After finding the line containing "Task: Go to サイトマップ in the footer" below, please output that line and each following one through the line containing "This screenshot has height=838, width=1024.", exactly as written.

_Extracted records_

=== Section Start ===

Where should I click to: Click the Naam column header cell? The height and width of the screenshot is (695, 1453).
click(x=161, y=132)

=== Section End ===
=== Section Start ===

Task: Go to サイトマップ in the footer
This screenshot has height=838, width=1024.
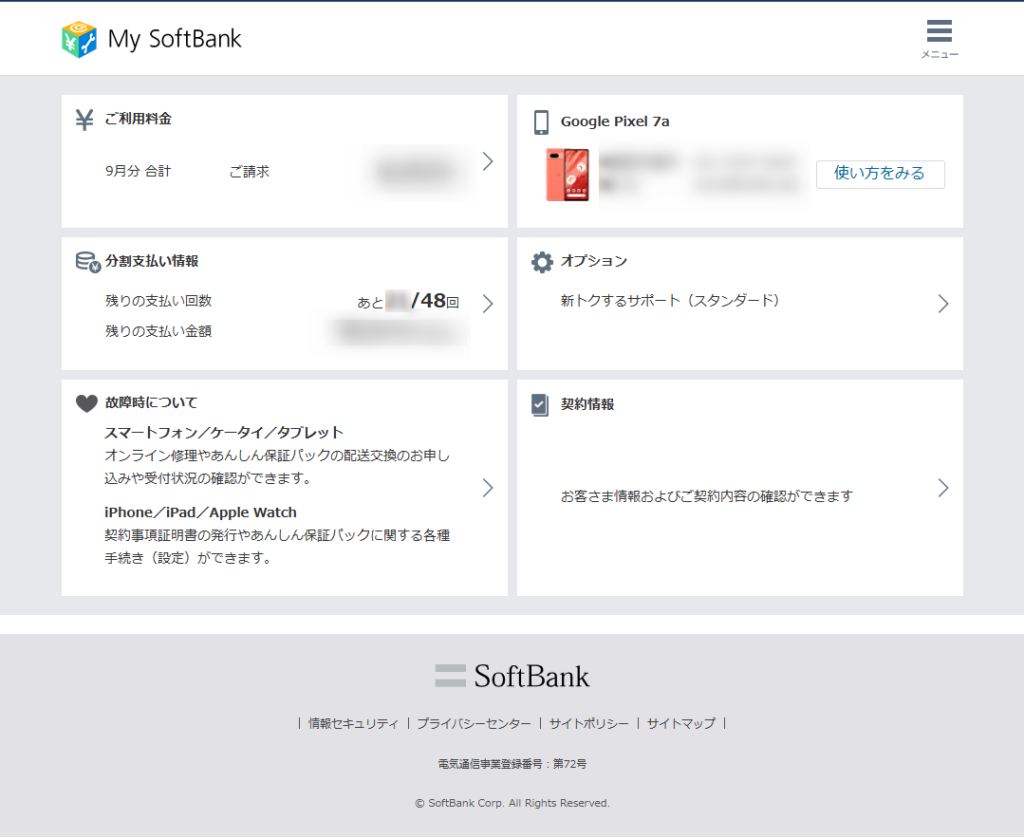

=== Section End ===
=== Section Start ===

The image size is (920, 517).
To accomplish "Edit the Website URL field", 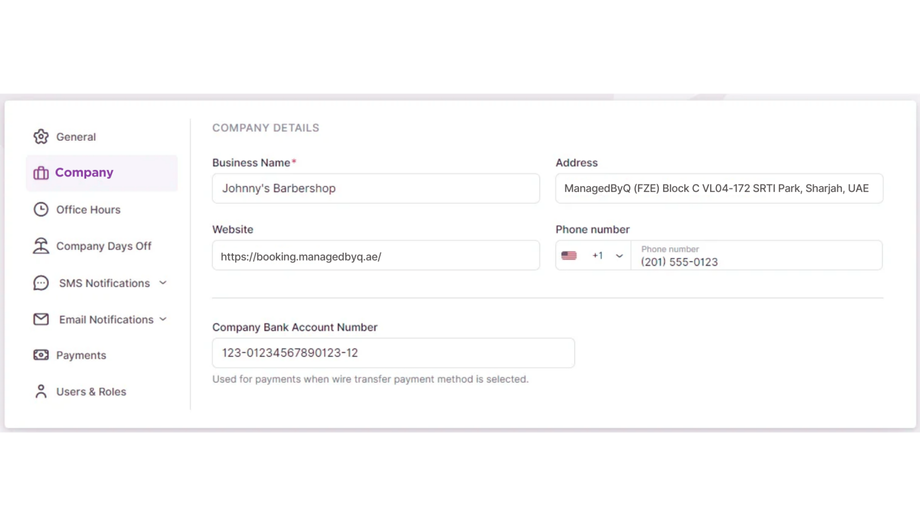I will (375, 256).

=== Section End ===

_Final answer_
Task: Go to サイトマップ in the footer
This screenshot has height=838, width=1024.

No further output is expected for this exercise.